O advento das vacinas foi uma das coisas que mais modificaram a nossa extensão e qualidade de vida. Basta dizer que um brasileiro, 100 anos atrás, tinha uma estimativa de vida ao redor de 30 anos. Com as vacinas e a medicina alopática, a gente conseguiu estender a vida das pessoas, e uma das grandes bases é a vacina. E isso é uma coisa que o Brasil tem tradição e faz bem. O Brasil vacina muito, tem programas vacinais muito significativos e dá atenção a esse ponto.
Por quê?
O desenvolvimento de qualquer fármaco e tratamento passa por fases: a primeira é a fase de segurança, na qual se prova se aquilo não faz mal às pessoas de qualquer maneira. E só passa para fase de eficácia depois que se tem os dados mínimos de segurança. Ainda antes dos dados de segurança, isso é estudado em animais que têm sistemas semelhantes ao nosso. Isso custa tempo, dinheiro e muito trabalho das pessoas. Então, hoje, é muito improvável que um fármaco ou que uma vacina vá para o mercado e se prove inseguro no futuro.

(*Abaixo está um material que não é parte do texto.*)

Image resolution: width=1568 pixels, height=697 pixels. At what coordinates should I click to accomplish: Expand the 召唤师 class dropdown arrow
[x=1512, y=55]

Há um acompanhamento posterior, então.
Mesmo quando você passa em um estudo de fase 1, 2 e 3, que é o que valida a vacina habitualmente, você tem os estudos de acompanhamento no mercado, especialmente quando as drogas ou vacinas são lançadas de maneira rápida porque as pessoas não podem esperar. A gente vai ter que acompanhar os pacientes vacinados ao longo do tempo e ver se aparece algum efeito adverso, mas os dados de segurança já vão estar muito estruturados. É uma cena controlada, mas que carrega um grau mínimo de insegurança que tem que ser monitorizado.